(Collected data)
+===+

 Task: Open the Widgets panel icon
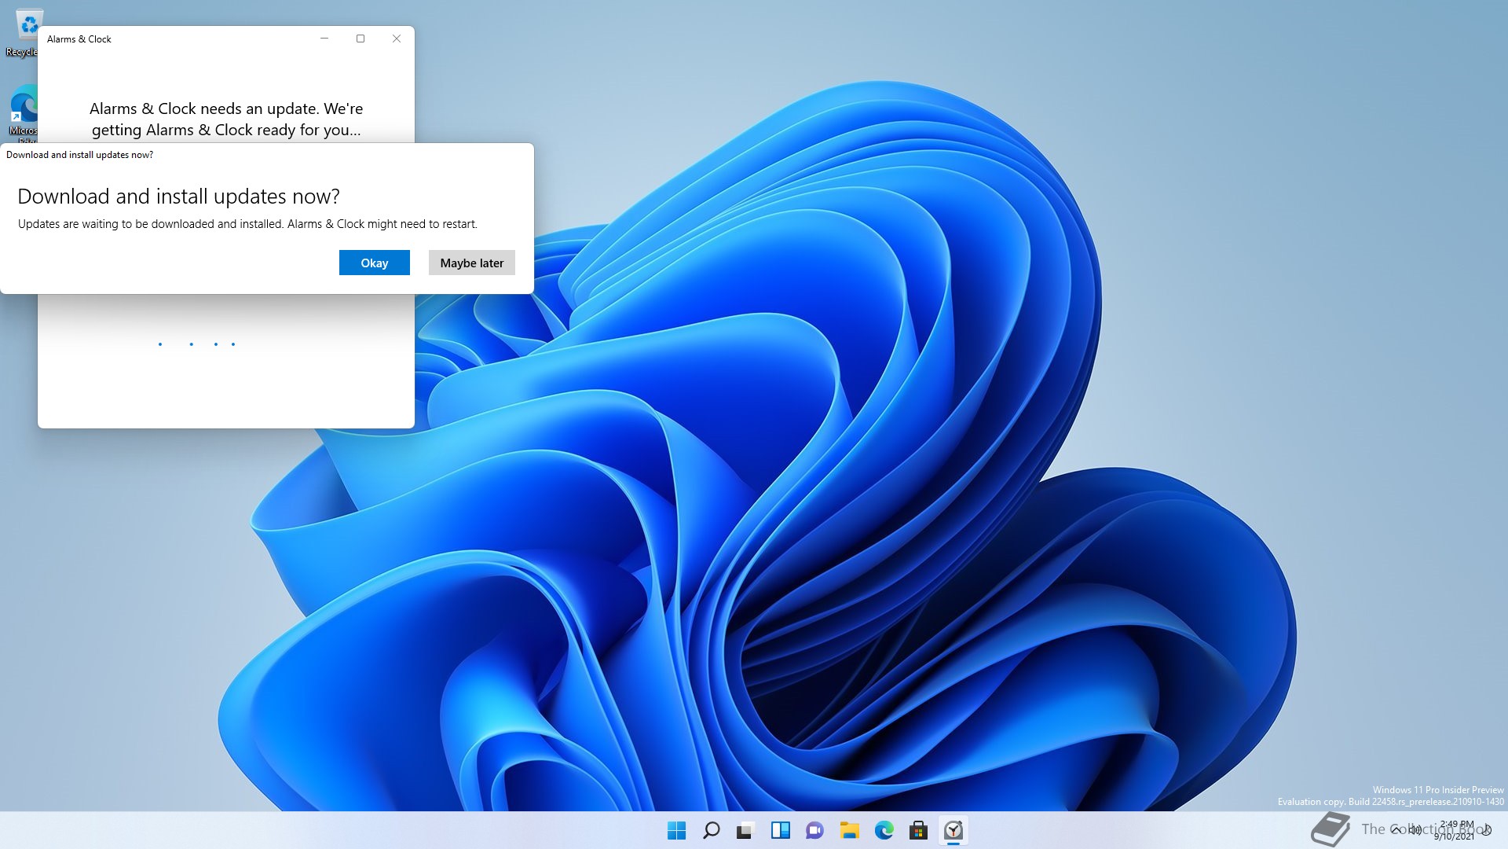coord(780,830)
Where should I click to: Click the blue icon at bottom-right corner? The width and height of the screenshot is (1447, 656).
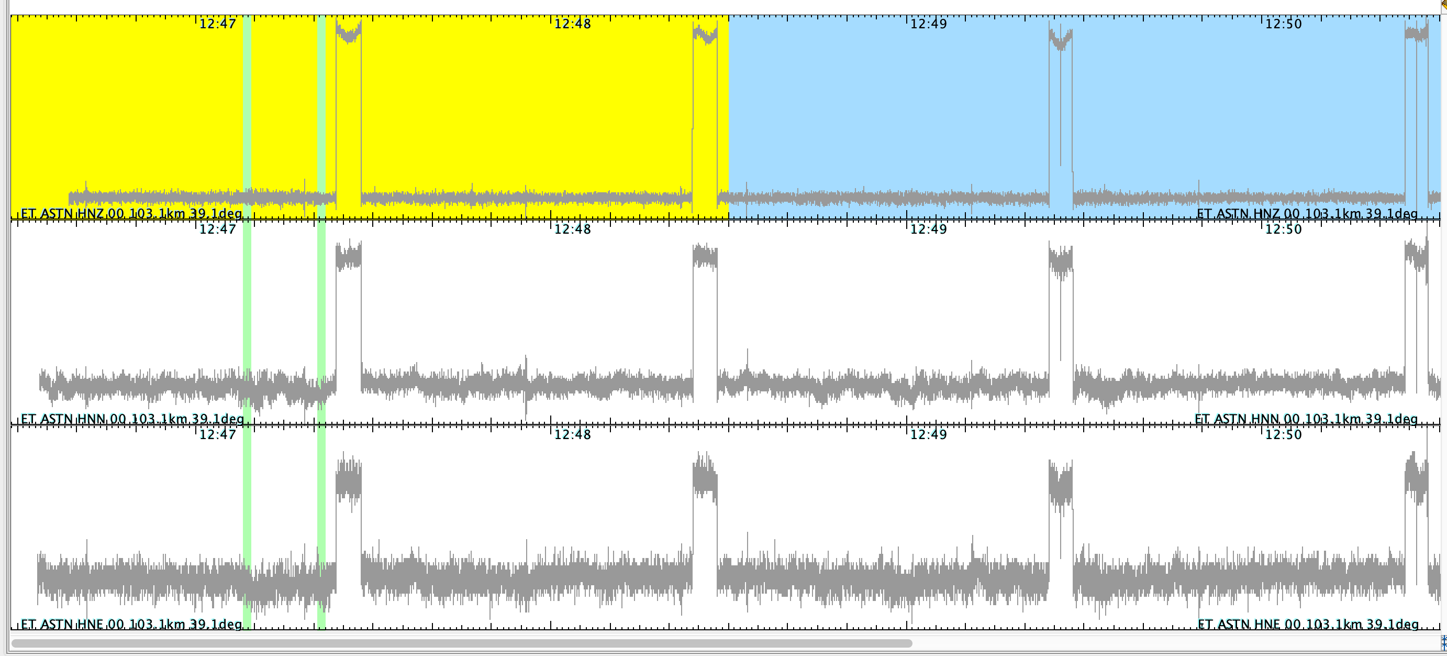point(1444,642)
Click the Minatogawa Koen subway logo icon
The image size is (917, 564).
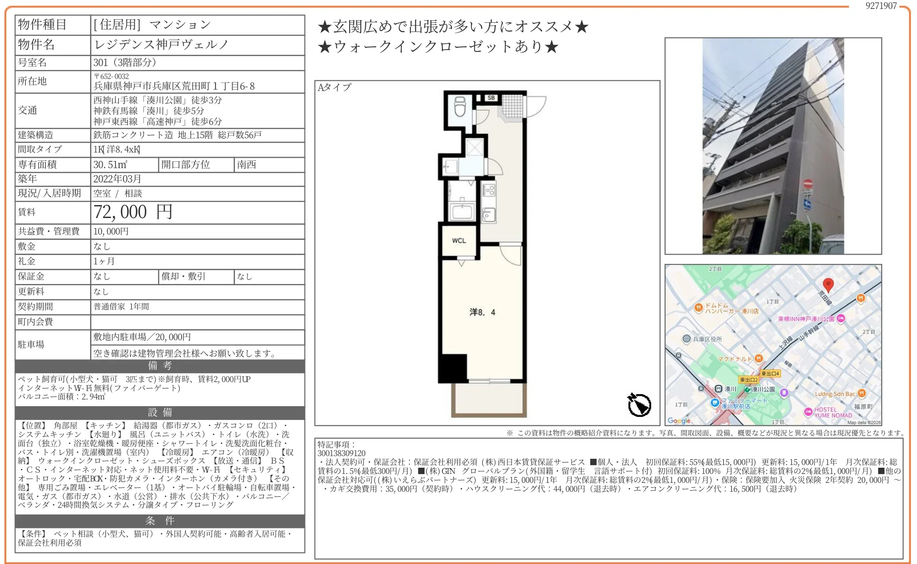point(748,389)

+===+

• What you will do
From the first line to the last, set down the data exactly, without the pictures.

• Response box
 Task: Open the Widgets panel icon
coord(780,830)
Where should I click to: Click the blue icon at bottom-right corner? The width and height of the screenshot is (1447, 656).
point(1444,642)
Click the Minatogawa Koen subway logo icon
The image size is (917, 564).
point(748,389)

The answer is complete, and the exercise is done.